>> START Information shown

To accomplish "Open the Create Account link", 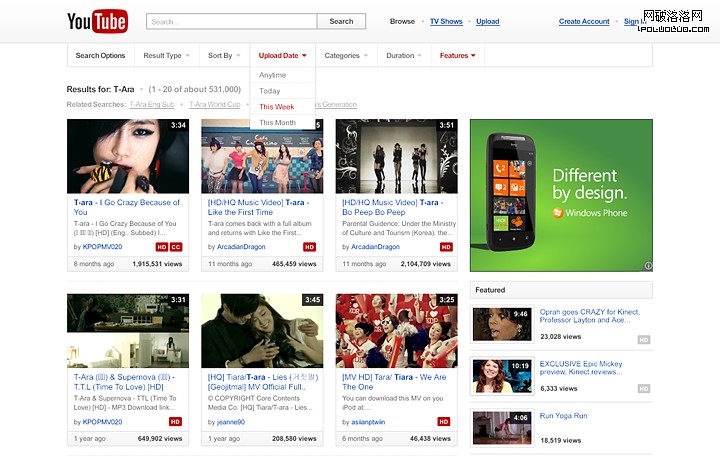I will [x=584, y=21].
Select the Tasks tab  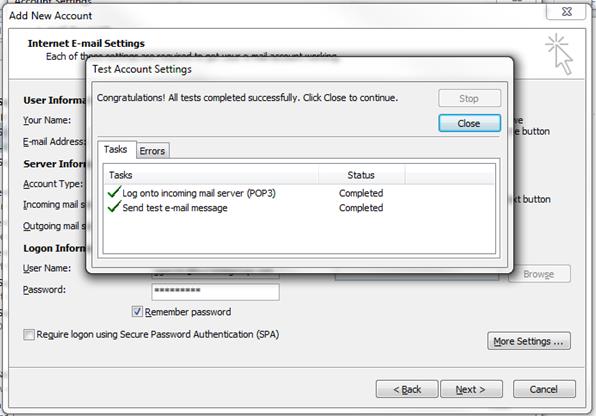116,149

>> END Information shown
>> START Information shown

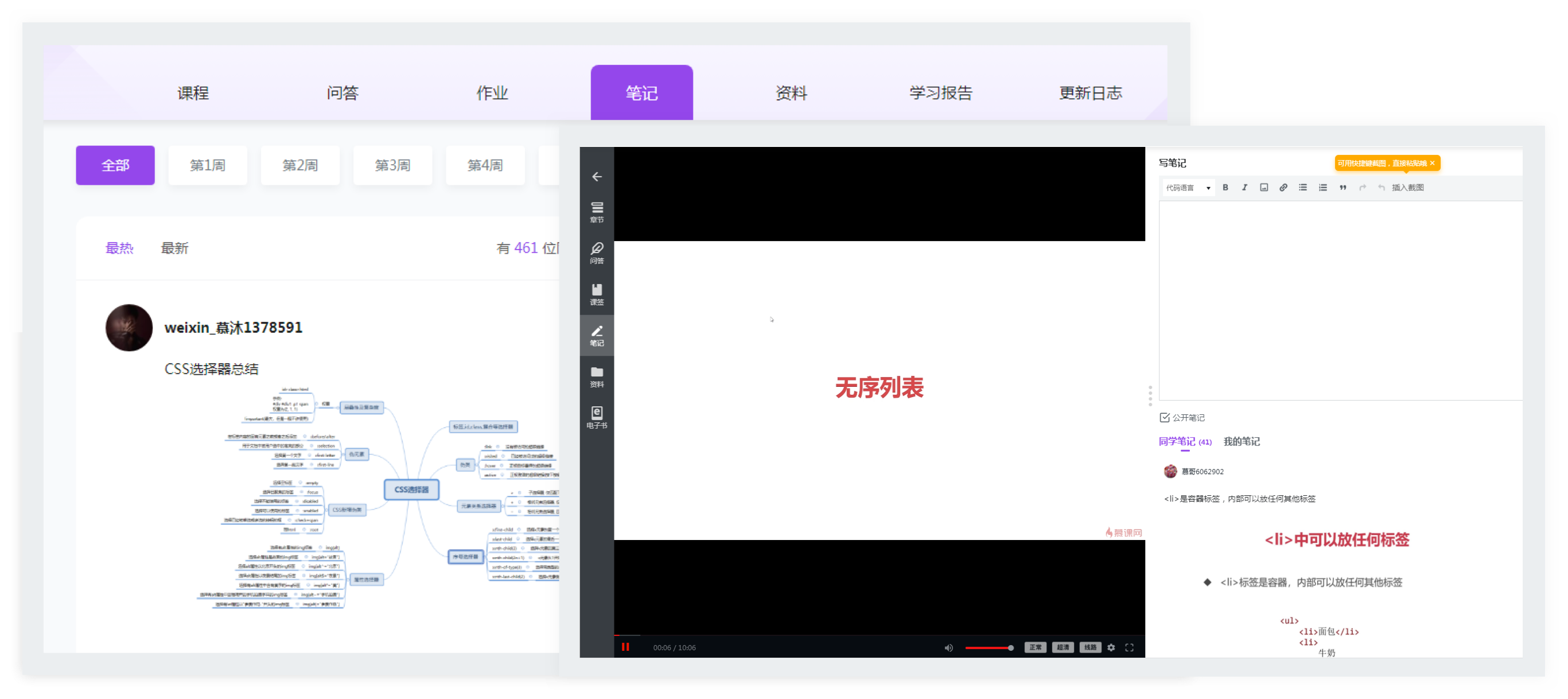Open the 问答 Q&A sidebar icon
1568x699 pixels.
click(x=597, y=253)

>> END Information shown
>> START Information shown

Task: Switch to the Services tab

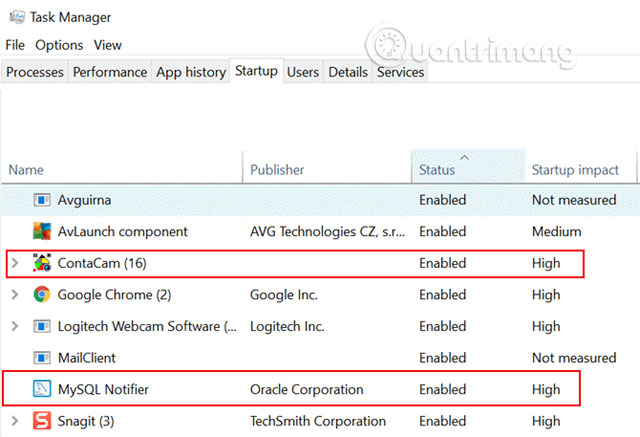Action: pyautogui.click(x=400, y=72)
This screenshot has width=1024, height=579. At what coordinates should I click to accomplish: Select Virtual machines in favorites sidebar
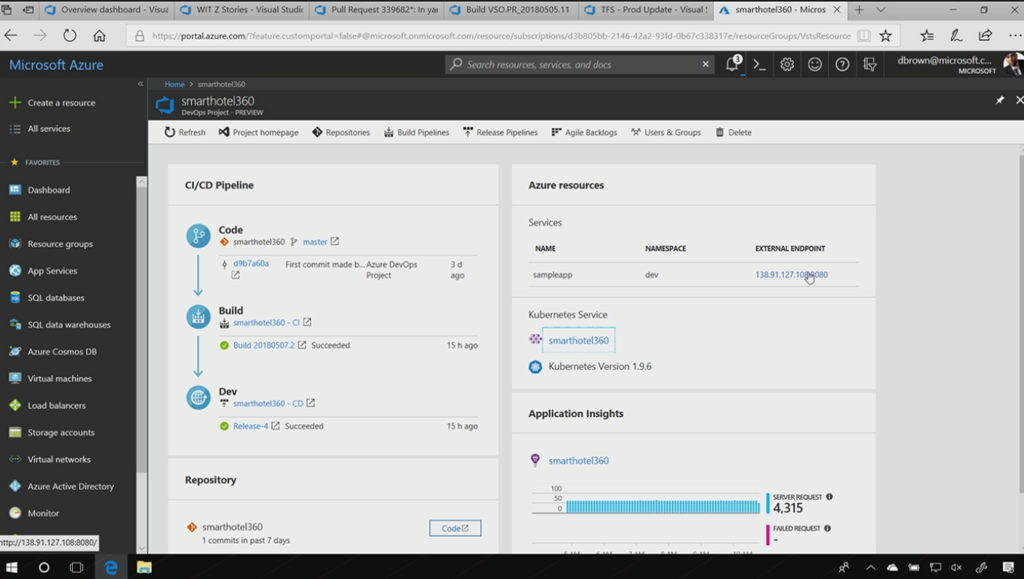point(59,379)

>> END Information shown

Resize the lines starting at the one that contains "This screenshot has" and ending at the one that contains "point(59,379)", both included. Write only those lines again, requests included, but without the pictures, and multiply each coordinate in the answers by 2.05, rounding to whole numbers with halves rounded up.

### Solution to this problem
This screenshot has width=1024, height=579. At what coordinates should I click to accomplish: Select Virtual machines in favorites sidebar
point(121,777)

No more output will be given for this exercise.